Work request: Scan the listing below for lines with "search" in them. Give their number and nothing more.

Data records:
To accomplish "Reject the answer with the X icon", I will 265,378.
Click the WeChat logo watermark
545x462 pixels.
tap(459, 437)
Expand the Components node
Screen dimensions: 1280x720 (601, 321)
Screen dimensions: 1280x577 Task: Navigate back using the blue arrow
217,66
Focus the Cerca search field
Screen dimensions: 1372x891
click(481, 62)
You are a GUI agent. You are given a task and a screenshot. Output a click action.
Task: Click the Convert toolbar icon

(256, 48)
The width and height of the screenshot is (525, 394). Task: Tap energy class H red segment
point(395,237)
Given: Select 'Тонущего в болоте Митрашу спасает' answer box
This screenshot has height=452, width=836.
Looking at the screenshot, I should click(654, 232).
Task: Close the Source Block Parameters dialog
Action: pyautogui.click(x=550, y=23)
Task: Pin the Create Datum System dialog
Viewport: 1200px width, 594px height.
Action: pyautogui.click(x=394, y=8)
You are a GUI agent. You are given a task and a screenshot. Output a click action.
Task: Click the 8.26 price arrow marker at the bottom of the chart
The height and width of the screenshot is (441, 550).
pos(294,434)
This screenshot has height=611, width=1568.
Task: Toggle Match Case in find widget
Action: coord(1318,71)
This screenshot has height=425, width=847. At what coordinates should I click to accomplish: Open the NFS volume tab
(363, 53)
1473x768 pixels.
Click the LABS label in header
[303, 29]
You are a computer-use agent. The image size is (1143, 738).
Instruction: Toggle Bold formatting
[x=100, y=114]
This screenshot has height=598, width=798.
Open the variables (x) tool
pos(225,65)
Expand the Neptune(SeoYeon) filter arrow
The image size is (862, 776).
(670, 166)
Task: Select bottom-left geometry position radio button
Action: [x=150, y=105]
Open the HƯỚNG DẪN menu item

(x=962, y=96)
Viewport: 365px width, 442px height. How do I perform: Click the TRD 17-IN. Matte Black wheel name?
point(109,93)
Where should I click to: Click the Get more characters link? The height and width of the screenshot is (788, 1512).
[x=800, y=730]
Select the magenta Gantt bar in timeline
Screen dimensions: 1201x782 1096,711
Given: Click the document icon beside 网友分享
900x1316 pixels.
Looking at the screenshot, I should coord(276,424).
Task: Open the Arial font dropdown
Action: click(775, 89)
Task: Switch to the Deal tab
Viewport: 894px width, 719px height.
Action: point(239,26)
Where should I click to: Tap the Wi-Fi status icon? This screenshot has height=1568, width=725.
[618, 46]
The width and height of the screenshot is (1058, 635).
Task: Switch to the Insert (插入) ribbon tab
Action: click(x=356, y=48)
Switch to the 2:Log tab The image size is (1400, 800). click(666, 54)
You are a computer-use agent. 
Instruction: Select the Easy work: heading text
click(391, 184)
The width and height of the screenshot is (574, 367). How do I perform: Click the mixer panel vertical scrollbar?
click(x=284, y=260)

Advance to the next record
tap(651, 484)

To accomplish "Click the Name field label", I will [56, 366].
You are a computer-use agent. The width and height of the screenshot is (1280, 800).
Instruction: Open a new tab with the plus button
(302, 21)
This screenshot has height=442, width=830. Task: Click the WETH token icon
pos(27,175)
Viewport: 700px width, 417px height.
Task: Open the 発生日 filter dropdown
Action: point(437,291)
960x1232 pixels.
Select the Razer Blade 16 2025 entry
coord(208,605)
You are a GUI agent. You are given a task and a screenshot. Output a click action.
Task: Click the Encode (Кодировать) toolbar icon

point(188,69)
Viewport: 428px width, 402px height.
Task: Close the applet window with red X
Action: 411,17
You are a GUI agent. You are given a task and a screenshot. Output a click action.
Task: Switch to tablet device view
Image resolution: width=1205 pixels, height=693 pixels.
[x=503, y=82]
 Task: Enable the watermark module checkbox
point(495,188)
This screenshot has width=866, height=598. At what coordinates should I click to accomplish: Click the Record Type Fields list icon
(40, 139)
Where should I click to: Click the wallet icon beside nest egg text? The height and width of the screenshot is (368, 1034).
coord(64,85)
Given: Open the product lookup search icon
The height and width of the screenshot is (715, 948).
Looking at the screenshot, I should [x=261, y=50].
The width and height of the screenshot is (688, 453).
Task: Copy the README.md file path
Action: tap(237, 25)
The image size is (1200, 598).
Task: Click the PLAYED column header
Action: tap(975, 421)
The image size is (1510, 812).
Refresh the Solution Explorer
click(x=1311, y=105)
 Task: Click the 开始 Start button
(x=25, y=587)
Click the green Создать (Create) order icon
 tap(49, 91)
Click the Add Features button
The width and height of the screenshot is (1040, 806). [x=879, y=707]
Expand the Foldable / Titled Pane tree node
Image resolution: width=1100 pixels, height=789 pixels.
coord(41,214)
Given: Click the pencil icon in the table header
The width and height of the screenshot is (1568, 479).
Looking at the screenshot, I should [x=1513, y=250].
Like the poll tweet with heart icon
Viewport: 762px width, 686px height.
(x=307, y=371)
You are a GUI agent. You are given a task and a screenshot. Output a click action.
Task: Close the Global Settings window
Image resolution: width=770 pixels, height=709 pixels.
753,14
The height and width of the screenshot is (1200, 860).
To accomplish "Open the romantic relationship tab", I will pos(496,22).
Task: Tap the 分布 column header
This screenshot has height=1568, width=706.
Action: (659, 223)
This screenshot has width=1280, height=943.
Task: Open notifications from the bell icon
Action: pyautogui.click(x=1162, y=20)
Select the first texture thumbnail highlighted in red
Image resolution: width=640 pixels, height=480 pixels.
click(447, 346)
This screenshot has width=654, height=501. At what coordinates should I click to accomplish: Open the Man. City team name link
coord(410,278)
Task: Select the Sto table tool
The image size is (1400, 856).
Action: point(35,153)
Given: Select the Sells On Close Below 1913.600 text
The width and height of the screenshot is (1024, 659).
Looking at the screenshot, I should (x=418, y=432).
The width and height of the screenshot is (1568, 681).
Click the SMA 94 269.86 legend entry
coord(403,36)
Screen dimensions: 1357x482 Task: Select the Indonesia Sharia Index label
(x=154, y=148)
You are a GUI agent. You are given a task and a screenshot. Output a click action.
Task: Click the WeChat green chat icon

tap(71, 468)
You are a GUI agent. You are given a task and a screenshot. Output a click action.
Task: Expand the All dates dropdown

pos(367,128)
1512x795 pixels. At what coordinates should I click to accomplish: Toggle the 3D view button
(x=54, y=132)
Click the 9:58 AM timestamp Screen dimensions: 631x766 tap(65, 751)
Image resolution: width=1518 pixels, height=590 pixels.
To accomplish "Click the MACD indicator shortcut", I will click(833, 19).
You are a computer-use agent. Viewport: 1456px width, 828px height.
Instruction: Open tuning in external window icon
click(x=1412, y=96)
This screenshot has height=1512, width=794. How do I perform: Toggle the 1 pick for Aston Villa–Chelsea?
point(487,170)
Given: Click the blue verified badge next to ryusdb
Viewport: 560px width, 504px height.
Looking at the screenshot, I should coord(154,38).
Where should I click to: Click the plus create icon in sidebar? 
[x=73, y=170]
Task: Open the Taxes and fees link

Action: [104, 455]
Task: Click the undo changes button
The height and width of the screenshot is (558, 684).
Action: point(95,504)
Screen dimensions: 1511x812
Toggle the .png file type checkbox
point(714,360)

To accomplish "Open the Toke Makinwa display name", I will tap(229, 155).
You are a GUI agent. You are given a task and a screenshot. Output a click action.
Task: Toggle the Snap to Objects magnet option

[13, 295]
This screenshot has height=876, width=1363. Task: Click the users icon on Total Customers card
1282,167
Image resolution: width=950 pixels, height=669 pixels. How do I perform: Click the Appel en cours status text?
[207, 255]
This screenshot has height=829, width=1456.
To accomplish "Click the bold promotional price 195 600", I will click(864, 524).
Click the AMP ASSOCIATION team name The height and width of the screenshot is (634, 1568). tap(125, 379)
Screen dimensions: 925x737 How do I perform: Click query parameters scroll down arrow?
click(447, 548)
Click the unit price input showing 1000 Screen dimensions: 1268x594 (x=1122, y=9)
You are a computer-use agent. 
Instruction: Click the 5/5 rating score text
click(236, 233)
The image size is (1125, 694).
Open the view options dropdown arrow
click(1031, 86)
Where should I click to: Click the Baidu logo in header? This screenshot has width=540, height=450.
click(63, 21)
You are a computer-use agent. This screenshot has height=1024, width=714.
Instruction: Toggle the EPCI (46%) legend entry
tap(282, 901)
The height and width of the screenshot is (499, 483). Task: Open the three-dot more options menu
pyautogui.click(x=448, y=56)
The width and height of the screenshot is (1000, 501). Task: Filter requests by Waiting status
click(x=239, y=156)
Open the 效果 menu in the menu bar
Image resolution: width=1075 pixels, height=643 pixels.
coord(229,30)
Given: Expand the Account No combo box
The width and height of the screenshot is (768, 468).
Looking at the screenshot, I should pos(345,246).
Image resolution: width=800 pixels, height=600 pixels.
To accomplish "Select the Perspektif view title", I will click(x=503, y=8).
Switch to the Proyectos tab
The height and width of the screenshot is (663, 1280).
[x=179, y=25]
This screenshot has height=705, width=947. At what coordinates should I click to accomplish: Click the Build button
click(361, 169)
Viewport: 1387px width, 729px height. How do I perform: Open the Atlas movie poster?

Solution for this exercise: 2